The data from the maternal blood test is frequently integrated with information gathered from the Nuchal Translucency (NT) scan. This ultrasound measures the fluid space at the back of the fetus’s neck. Combining the biochemical marker levels with the NT measurement and the mother’s age allows for a more comprehensive combined risk assessment.

Conditions Screened by the Test

The primary purpose of the Double Marker Test is to screen for an increased likelihood of specific chromosomal abnormalities, known as Trisomy, which involve having three copies of a particular chromosome instead of the usual two. The test focuses mainly on two conditions: Trisomy 21 and Trisomy 18.

Trisomy 21, or Down Syndrome, is a genetic condition that causes intellectual disability and distinct physical features.

The test also screens for Trisomy 18, or Edwards Syndrome, which is associated with severe intellectual disability and serious physical abnormalities, often affecting the heart and other organs. Trisomy 18 carries a higher rate of miscarriage or stillbirth. Early identification of risk for both conditions allows parents and medical teams to prepare for these outcomes.

Understanding Risk Assessment and Interpretation

The result is reported as a statistical risk score, not a definitive diagnosis. This score is calculated by an algorithm that integrates the measured levels of PAPP-A and Free Beta-hCG, the gestational age, and the mother’s age. The final output is expressed as a ratio, such as “1 in 500,” meaning that for every 500 pregnancies with this data, one is expected to have the condition.

To standardize the measurement of the biochemical markers, their levels are reported as Multiples of the Median (MoM). The MoM value compares the measured marker level to the median level expected for that gestational age, where 1.0 represents the average value.

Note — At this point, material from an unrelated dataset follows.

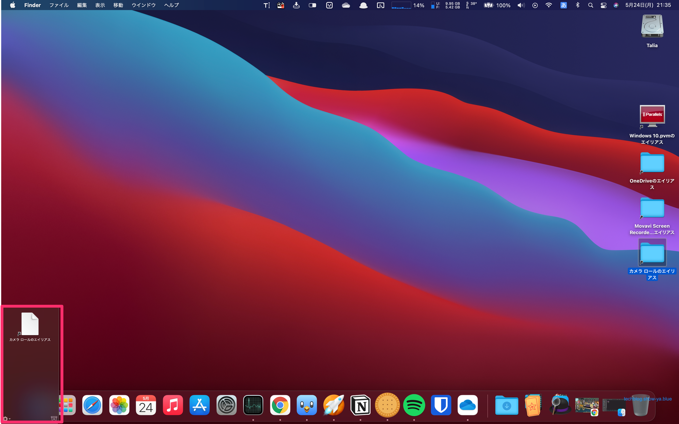Launch the Photos app in the Dock
The height and width of the screenshot is (424, 679).
(x=119, y=405)
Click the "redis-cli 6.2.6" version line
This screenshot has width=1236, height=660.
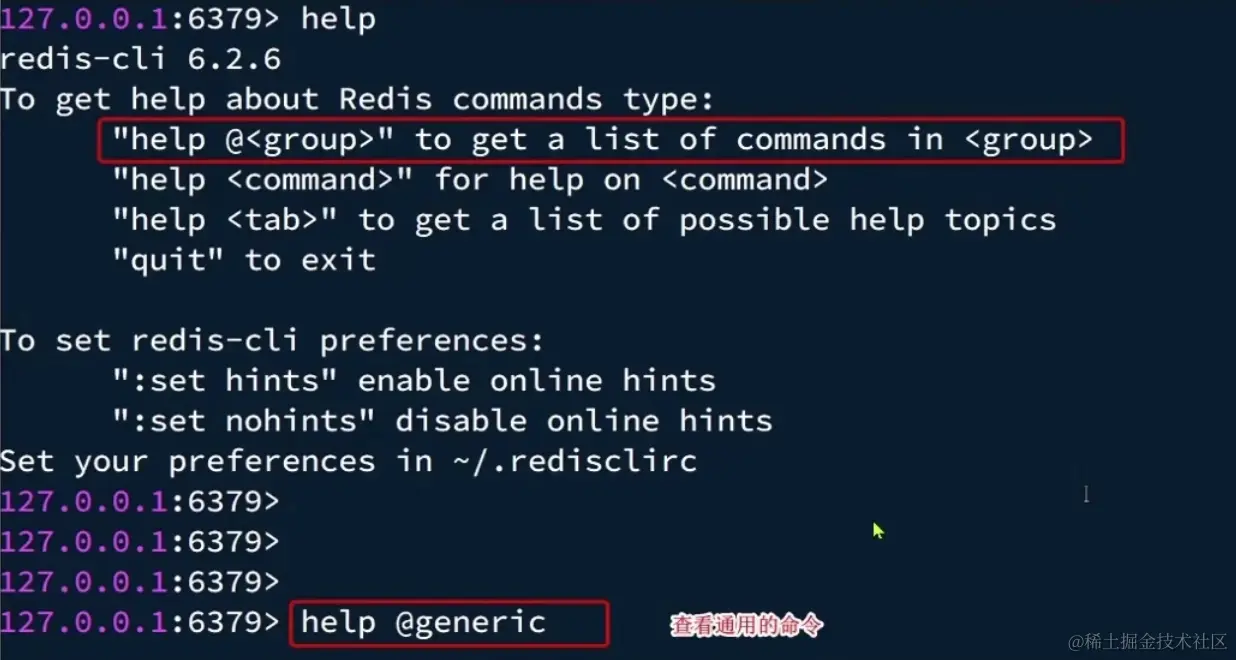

Different patterns in the MoM values are associated with increased risk. For Trisomy 21, the typical pattern is a high Free Beta-hCG MoM combined with a low PAPP-A MoM. This combination suggests an atypical placental function.

Conversely, an elevated risk for Trisomy 18 is characterized by MoM values that are low for both Free Beta-hCG and PAPP-A. Healthcare providers set a specific cutoff ratio, such as 1 in 250, to classify a result as “high-risk” or “screen-positive.” Any result exceeding this cutoff, such as 1 in 100, warrants consideration of further investigation. A “low-risk” or “screen-negative” result suggests that the chance of the condition is no higher than the background population risk.

Options Following a High-Risk Result

A high-risk result from the Double Marker Test does not confirm a chromosomal condition but initiates a discussion for next steps. The initial step following a screen-positive result is often Non-Invasive Prenatal Testing (NIPT), which analyzes fetal DNA fragments circulating in the mother’s blood. NIPT is significantly more accurate than the Double Marker Test and provides a refined risk assessment without posing a threat to the pregnancy.

If the NIPT also suggests a high risk, or if the parents wish for a definitive answer immediately, two invasive diagnostic procedures are available. The first option is Chorionic Villus Sampling (CVS), typically performed between the 10th and 13th weeks of gestation. CVS involves taking a small sample of placental tissue, which contains the same genetic material as the fetus, for chromosomal analysis.

The second diagnostic option is Amniocentesis, usually performed from the 15th week of gestation onward. This procedure involves extracting amniotic fluid, which contains fetal cells for genetic testing. While both CVS and Amniocentesis carry a small risk of miscarriage, they provide a conclusive diagnosis necessary to confirm the presence of a chromosomal abnormality.